A senior election observer was removed from duty after a tense exchange with Chief Election Commissioner Gyanesh Kumar during a virtual review meeting on Wednesday, in an episode that has drawn attention to discipline, preparedness and internal pressure within the Election Commission as West Bengal moves towards a high-stakes Assembly election. Multiple reports said the officer, Anurag Yadav, was pulled from his assignment in Cooch Behar South after failing to answer basic questions about his constituency during the briefing.

The sharpest details of the confrontation remain based on accounts from people familiar with the meeting rather than any published official transcript. Reports from The Times of India and other outlets said Kumar questioned Yadav during the full-bench interaction with observers, and that the exchange escalated after the officer objected to the way he was addressed. One version of events said the CEC told him to “go back home”, after which Yadav protested that officers could not be spoken to in that manner after 25 years in service. The Election Commission had not issued a detailed public account of the verbal exchange at the time of reporting.

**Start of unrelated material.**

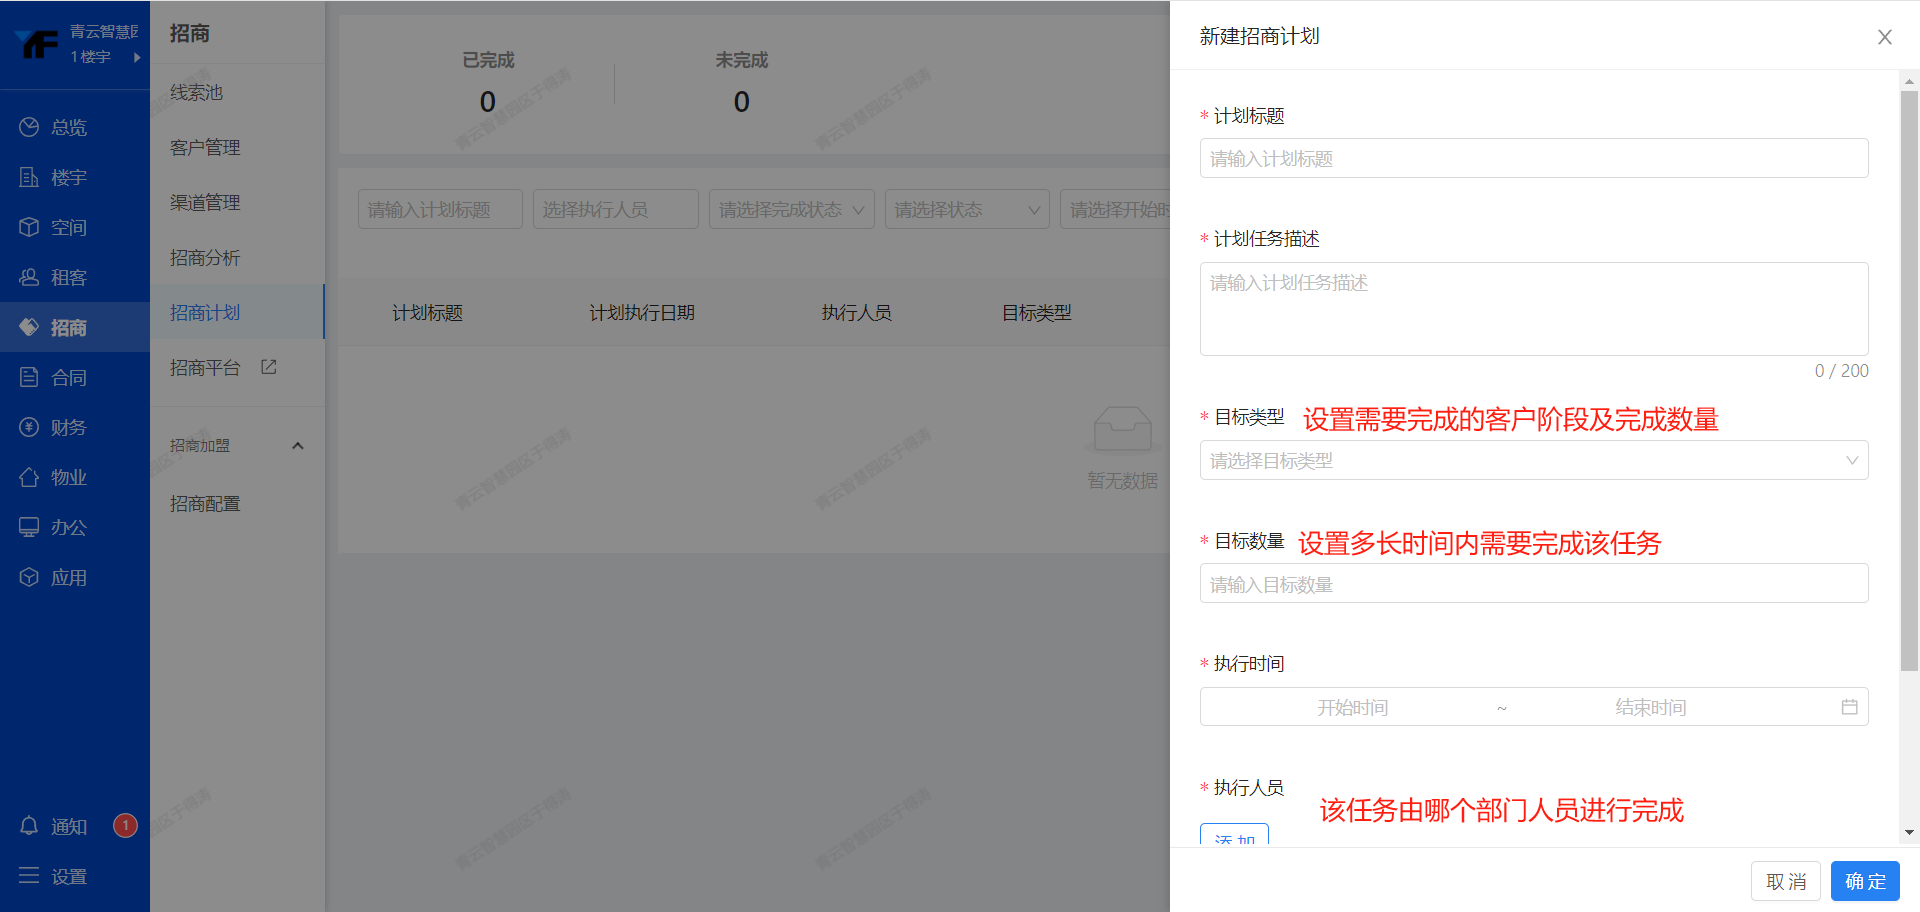Click the 通知 notification bell icon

What is more firmly corroborated across reports is the basis on which the Commission acted. PTI, The Telegraph, The New Indian Express and UNI all said Yadav was removed after he could not state the number of polling stations in the constituency assigned to him. Those reports said the Commission viewed that lapse as serious enough to warrant immediate relief from observer duty, especially in an election where operational awareness is being closely watched. The Telegraph identified Yadav as a 2000-batch IAS officer of the Uttar Pradesh cadre.

The episode comes at a sensitive moment for the poll panel. West Bengal is voting in two phases on April 23 and April 29 for all 294 Assembly seats, with the results due on May 4. Cooch Behar South is among the constituencies scheduled for the first phase, making the readiness of field-level election supervisors especially important. The Commission has also imposed an exit-poll embargo from April 9 until polling ends on April 29 across the states and Union Territory now in the election cycle, underscoring the strict environment in which officials are operating.

Cooch Behar carries particular political and administrative weight because of its record of poll-time tension. The district figured prominently in violence during earlier elections, and the wider state has again been under close scrutiny this season amid disputes over electoral rolls, campaign conduct and law-and-order preparedness. The Telegraph said political observers viewed the removal as part of a zero-tolerance message from the Commission in sensitive constituencies. That interpretation fits with the Commission’s broader posture in Bengal, where it has taken a visibly interventionist line on security and administrative lapses.

That harder line has not insulated the Commission from criticism. Relations between the Election Commission and the Trinamool Congress have worsened over the Bengal election, with a separate meeting between party leaders and Kumar also turning confrontational this week. At the same time, opposition parties have tried to raise the political temperature around the CEC, though notices seeking his removal were rejected by the Lok Sabha Speaker and the Rajya Sabha Chairman. The overlap between institutional friction and campaign-season volatility has made every administrative decision in Bengal more politically charged than usual.

For the Commission, the removal of an observer may be intended as an internal message that election management cannot be casual, especially in a state where every procedural lapse is likely to be contested by parties and amplified in public debate. For critics, however, the reported tone of the exchange raises a different question about how authority is exercised inside a constitutional body that depends not only on hierarchy but also on confidence in its impartiality and professional culture. Until the Election Commission sets out its own version in fuller detail, both readings are likely to persist.